# Running a cable down an oil drain.



## Dun' Right (Sep 27, 2010)

One of my customers owns a gas station/mechanic shop. He has a drain in his oil change bay, that takes the oil to a holding tank outside. Anybody ever ran a drain like this? I was out there on another call the other day, and he asked how much I would charge to run it. He decided to hold off that day to run it, so I'd like to hear some feedback before he calls me back to do it in the future. :whistling2: It was a first for me, and there was so much grease/grim/oil that I couldn't even see what kind of material it was. Looked like a 1 1/2" drain. 

Just wondering if there's any danger in running a cable down it? My first thought was my cable would just get a good oiling, but then a bunch of bad scenerios popped into my head. 

Anybody ran one of these?


----------



## Airgap (Dec 18, 2008)

I've never ran a drain like that. I think I would ask if it's been done there before, and if so, do they remember what the other company may have used...
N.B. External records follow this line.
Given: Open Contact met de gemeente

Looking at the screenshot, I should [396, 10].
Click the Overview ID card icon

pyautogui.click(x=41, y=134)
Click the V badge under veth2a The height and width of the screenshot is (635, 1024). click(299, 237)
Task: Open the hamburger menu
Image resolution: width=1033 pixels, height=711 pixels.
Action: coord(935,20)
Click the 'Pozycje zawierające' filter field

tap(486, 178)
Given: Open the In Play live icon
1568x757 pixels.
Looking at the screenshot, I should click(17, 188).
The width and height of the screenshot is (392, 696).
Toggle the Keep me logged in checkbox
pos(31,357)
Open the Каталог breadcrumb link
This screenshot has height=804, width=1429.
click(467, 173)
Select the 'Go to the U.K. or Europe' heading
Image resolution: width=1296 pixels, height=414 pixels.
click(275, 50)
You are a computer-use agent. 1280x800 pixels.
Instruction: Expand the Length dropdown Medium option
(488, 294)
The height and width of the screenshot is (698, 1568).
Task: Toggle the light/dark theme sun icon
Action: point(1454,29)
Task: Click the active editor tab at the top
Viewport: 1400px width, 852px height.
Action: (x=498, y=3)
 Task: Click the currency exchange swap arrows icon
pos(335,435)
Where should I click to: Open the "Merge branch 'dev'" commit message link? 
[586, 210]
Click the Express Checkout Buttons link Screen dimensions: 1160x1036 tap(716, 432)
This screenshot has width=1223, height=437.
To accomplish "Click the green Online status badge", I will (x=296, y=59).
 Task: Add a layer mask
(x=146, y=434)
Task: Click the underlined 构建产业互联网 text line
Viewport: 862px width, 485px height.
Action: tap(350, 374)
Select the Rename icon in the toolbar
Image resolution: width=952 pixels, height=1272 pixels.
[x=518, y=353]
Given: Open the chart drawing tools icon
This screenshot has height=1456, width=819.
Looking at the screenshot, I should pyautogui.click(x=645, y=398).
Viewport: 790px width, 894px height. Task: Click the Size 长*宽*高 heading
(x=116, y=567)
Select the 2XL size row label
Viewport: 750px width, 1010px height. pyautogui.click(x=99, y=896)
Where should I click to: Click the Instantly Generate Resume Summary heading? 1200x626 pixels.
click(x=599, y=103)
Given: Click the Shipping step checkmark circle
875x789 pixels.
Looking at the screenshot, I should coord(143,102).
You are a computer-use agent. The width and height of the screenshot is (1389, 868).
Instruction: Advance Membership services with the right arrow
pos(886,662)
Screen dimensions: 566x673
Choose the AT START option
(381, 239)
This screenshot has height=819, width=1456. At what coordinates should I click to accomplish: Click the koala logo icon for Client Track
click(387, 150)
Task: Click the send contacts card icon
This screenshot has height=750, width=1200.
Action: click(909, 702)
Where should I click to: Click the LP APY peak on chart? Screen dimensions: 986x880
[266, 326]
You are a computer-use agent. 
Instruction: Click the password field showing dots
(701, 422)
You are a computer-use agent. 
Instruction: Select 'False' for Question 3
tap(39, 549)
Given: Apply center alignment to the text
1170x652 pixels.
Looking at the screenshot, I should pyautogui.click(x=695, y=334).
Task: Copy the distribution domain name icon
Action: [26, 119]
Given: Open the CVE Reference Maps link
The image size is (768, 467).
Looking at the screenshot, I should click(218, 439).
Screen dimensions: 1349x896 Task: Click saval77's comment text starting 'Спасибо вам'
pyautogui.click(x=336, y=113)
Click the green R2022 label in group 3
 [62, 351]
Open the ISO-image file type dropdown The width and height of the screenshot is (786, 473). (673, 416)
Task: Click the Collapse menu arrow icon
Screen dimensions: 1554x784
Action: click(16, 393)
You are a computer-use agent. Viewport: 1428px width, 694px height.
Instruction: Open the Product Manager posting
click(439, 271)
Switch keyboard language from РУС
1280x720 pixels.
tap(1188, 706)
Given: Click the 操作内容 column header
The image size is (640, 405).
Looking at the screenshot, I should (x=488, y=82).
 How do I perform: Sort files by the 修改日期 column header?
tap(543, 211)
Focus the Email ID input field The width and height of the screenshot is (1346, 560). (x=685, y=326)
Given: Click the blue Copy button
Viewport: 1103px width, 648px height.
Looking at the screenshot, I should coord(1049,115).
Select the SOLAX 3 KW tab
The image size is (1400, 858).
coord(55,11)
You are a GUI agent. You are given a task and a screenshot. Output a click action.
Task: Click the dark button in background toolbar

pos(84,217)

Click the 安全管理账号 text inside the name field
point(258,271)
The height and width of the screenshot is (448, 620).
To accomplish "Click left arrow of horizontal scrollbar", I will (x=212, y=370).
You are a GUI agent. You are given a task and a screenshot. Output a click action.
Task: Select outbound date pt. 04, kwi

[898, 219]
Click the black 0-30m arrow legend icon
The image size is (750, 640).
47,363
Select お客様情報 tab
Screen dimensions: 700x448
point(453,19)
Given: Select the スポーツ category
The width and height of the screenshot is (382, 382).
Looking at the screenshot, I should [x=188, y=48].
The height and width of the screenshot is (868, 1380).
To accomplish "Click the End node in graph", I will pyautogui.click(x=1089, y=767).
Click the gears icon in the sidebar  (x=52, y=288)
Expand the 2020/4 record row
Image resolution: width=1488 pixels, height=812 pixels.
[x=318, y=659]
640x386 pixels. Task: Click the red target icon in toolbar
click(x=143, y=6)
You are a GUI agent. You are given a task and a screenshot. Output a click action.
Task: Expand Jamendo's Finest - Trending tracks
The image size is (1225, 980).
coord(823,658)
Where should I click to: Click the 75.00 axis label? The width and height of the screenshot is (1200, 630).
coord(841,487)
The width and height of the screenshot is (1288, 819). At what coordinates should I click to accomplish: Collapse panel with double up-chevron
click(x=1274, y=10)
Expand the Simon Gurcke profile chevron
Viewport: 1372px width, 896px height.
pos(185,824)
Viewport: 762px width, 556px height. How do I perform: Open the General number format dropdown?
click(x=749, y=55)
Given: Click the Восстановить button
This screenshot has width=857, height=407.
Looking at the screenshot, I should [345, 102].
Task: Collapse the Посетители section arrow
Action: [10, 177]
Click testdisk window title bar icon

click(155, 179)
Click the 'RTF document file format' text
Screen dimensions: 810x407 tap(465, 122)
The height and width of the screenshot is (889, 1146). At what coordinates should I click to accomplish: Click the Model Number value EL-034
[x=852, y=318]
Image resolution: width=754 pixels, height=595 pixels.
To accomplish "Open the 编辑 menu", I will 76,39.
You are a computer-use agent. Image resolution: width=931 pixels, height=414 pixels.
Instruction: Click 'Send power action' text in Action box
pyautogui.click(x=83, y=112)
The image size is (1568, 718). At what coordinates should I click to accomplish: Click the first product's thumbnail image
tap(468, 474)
I would be surprised if somebody doesn't jump in this thread later that's had experience on that....


----------



## Dun' Right (Sep 27, 2010)

Airgap said:


> I've never ran a drain like that. I think I would ask if it's been done there before, and if so, do they remember what the other company may have used...
> 
> I would be surprised if somebody doesn't jump in this thread later that's had experience on that....



I asked him that. He said in 15 years of owning the store, he's never had anybody run it, and hasn't had any issues with it. I can only imagine the goopy, soupy stuff that is on the inside of that pipe. 

I was starting to lean towards a jetter, but it would get awful nasty, awful quick, not to mention fill his tank up with water.


----------



## Airgap (Dec 18, 2008)

Is he having issues now? If not, well better left alone...

If he is having trouble go rent an old crappy machine from the rental shop, and hope it doesn't crap the cable up too bad...:whistling2:


----------



## Dun' Right (Sep 27, 2010)

He said it's draining alot slower than it used to, so I think it's starting to have some issues. I was out there working on his water heater, and he was just wondering what it would cost to run it. Hopefully somebody has done this kind of thing, and can shed some light on the situation. 

My gut told me to not just "do it", and ask my plumbing buddys at the zone first. Is there a risk of fire running a steel cable down what I'm assuming is probably a steel drain of some sorts (stainless maybe?) that is full of oil? If it is sludged up, it would be best to do a jetter, but man what a mess. I'm really starting to think jetter, just to reduce the friction/static factor.


----------



## RealLivePlumber (Jun 22, 2008)

You think a waste oil drain is gonna be worse on a cable then a domestic drain with God knows what, and draino?

Just clean the freakin thing.


----------



## Tommy plumber (Feb 19, 2010)

Never cabled an oil line. Probably got a lot of sludge, I would think.


----------



## drs (Jun 17, 2011)

I ran a camera , both push and a tractor down a oil drain line with no problems. Both tanks where in the ground.


----------



## U666A (Dec 11, 2010)

RealLivePlumber said:


> You think a waste oil drain is gonna be worse on a cable then a domestic drain with God knows what, and draino?
> 
> Just clean the freakin thing.


I was kind of thinking along the same lines here, but as I've stated before, I have ZERO drain cleaning experience. 

What were some of the reservations you were having?


----------



## DesertOkie (Jul 15, 2011)

I ran a oil trough drain to a sand separator in a CAT repair place. No problem don't lean on your cable basket for about 6 months though. It was all pretty clean oil and I knew where the separator was. It can't be worse than KFC.


----------



## RealLivePlumber (Jun 22, 2008)

Just get some engine degreaser to clean the cables. 

Btw, this works good on kitchen grease, too


----------



## Dun' Right (Sep 27, 2010)

Thanks guys. Didn't know if somebody had a "bad experience". I've stuck some pretty dirty holes, but this one is going to be pretty nasty. I'm thinking it will be a rag taped to the end of the cable kinda clog. haha


----------



## PlungerJockey (Feb 19, 2010)

I've ran a cable thru drains for the local Ryder dealership and a large International dealership. I would say oil drains are no worse than sewers on commercial kicthens.

If the line runs into a oil/grease seperator it may be worth looking into jetting it.


----------



## ianclapham (Jan 10, 2011)

I do this many many times, empty the tank and jet ideally from the tank upstream to the ground inlet to save oily water flooding out everywhere.


----------



## Redwood (Sep 8, 2008)

Sell him a waste oil heater....


----------



## drs (Jun 17, 2011)

I have jetted floor drains in very large , 30 lifts new car dealerships without any problems. I also jetted back up the line too and clean outs to clean outs. 

No mess on the floor like the last guy who did it but the jet hose had some oil on it. Just make sure you are grounded somehow, somewhere .

Dirty jobs did a spot with the guy jetting a oil water trap.


----------